Trick or Treat: Halloween a Socialist Holiday?

Member Group : From the Kitchen Table

Did you ever notice that Halloween was a socialist holiday?

People who do not work knock on the doors of people who do and ask them to share their wealth. And the wealth is redistributed. It’s actually the most perfect example of socialism because participation is voluntary, ALL the wealth is redistributed from those who have it to those who want it, and there is no government middleman siphoning off a percentage, or imposing restrictions on who can give how much under what conditions to which recipients.

The health care overhaul currently being debated in Congress is an exercise in imperfect socialism.

Let’s start with participation. In both the House and Senate versions, there is not even a pretense that participation is voluntary. Either the individual or business purchases health insurance, or they pay a tax penalty to the government. And every insurance provider must pay a per-capita fee to the government for those who do have health insurance through their system.
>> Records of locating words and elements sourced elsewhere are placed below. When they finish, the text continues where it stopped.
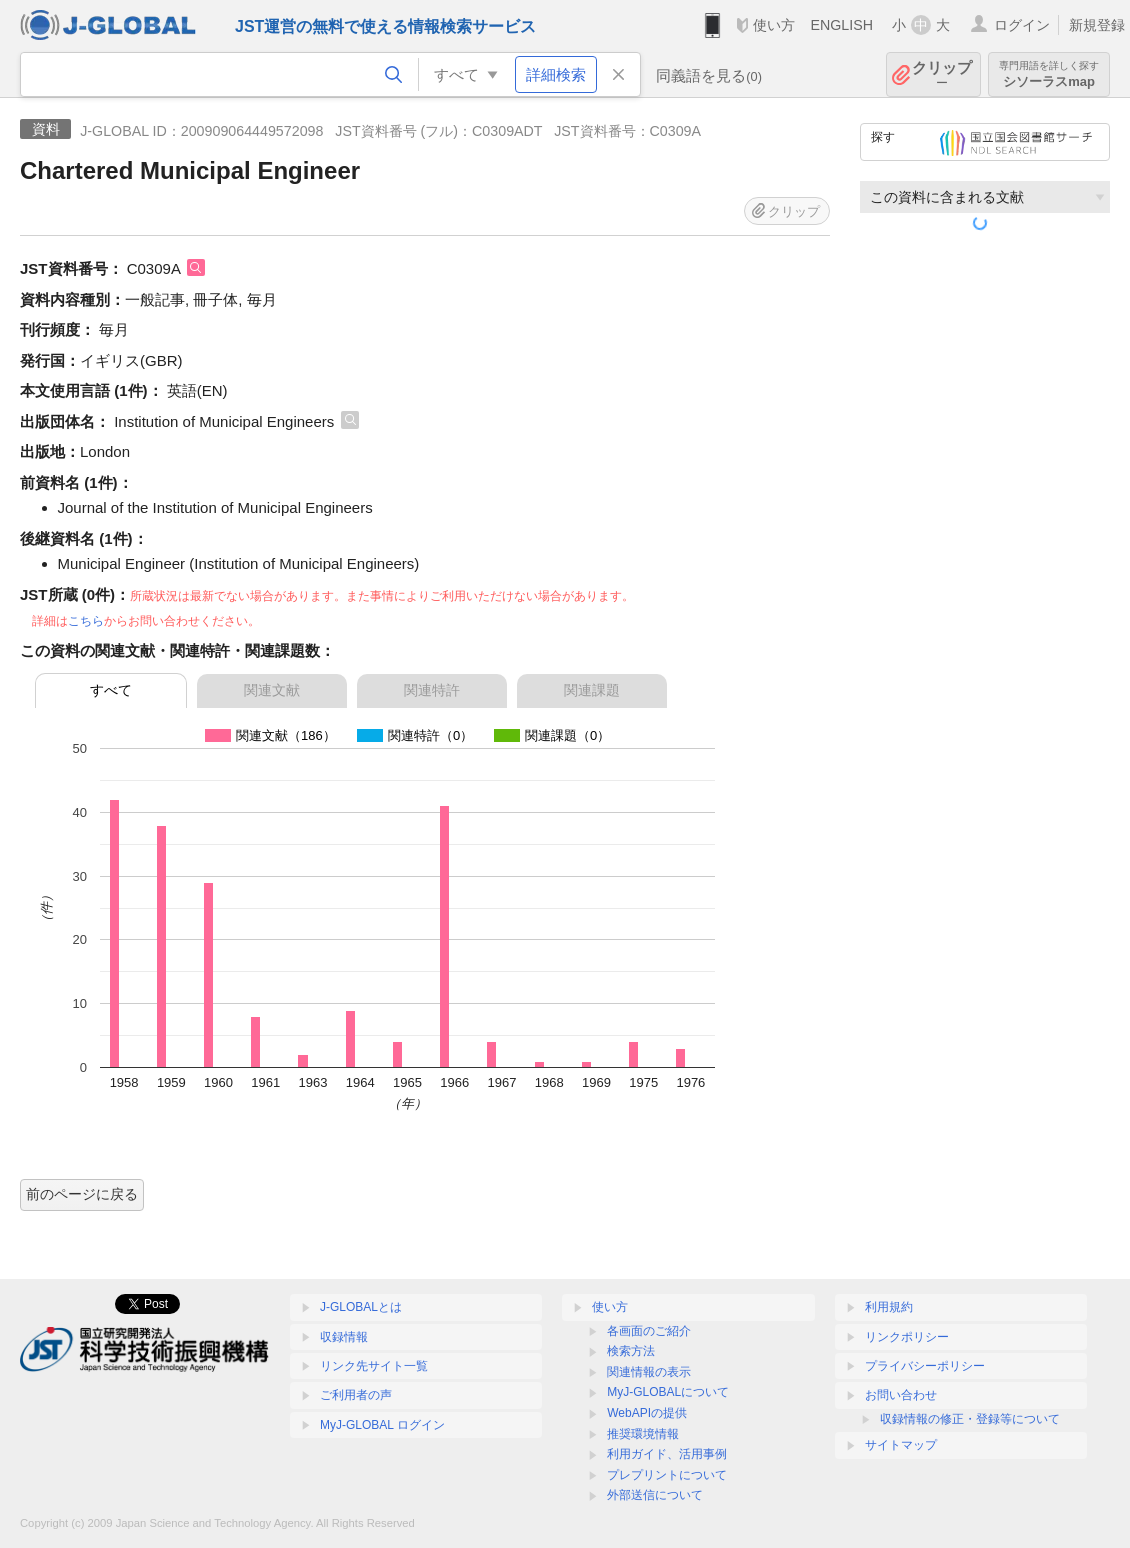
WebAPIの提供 (647, 1413)
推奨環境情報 (643, 1434)
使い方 (774, 25)
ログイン (1022, 25)
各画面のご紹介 (649, 1331)
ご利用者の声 (356, 1395)
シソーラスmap (1049, 74)
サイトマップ (901, 1445)
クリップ (942, 74)
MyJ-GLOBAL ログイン (382, 1425)
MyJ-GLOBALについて (668, 1392)
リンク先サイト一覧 (374, 1366)
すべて (111, 690)
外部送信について (655, 1495)
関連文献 (272, 690)
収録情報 (344, 1337)
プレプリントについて (667, 1475)
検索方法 (631, 1351)
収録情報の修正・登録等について (970, 1419)
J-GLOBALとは (361, 1307)
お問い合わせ (901, 1395)
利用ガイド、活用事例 (667, 1454)
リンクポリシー (907, 1337)
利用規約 (889, 1307)
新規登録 (1097, 25)
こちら (86, 621)
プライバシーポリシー (925, 1366)
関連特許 (432, 690)
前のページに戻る (82, 1194)
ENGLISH (841, 25)
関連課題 (592, 690)
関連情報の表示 (649, 1372)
This leads to siphoning the wealth. Congress is planning to create over 40 new government agencies, each with operating budgets of hundreds of millions of dollars. The proposed penalty for those without health insurance will not be used to purchase insurance, it will be used to fund those new federal agencies. In fact, the language of the Bill mandates that the tax penalties be used for this purpose.

Each of those agencies has an agenda, which is to control who gets what health care under what circumstances at what cost.

They will monitor hospitals for number of re-admissions, and penalize those that the designated federal agency decides re-admit too many patients. They will determine national averages on the cost of treating patients and punish doctors who are in the top 10 percent of spending. They will decide what treatments will be allowed for patients of various ages and conditions and deny coverage for any patient who does not meet the cost-benefit standard.

The effect of such measures goes well beyond cost. For example, the stated intent behind punishing doctors who "spend too much" on treatment is to force the cost of health care down. The real effect will be that doctors who treat patients with complex conditions will be the ones most likely to be punished, so patients with complex conditions will be the ones most unable to find a doctor. That patient could be a child with rheumatoid arthritis, cancer or heart disease; it might be a young parent who was involved in a serious accident; or it might be a senior with pulmonary disease. When government bureaucrats make health-care decisions, the needs of the patient get lost in a game of making the numbers work.

If we were to apply the socialism in the health care overhaul to our trick-or-treaters, Halloween would look something like this: Every child would be forced to go trick-or-treating, or pay a candy tax, and every family whose children did go trick-or-treating would be required to register those children and pay a "Trick-or-Treat" tax. Those who gave out candy would have to be sure they were within the accepted candy-giving guidelines, with anyone in the top 10% of candy-giving being subject to a penalty. Each child would be given a candy quota telling him how much candy of which kinds he could receive. There would be candy inspectors in every neighborhood to be sure that all candy rules were obeyed.

It sounds ridiculous. Except that this is exactly what is being proposed by Congress as the answer to health care in America. Now, that really IS scary!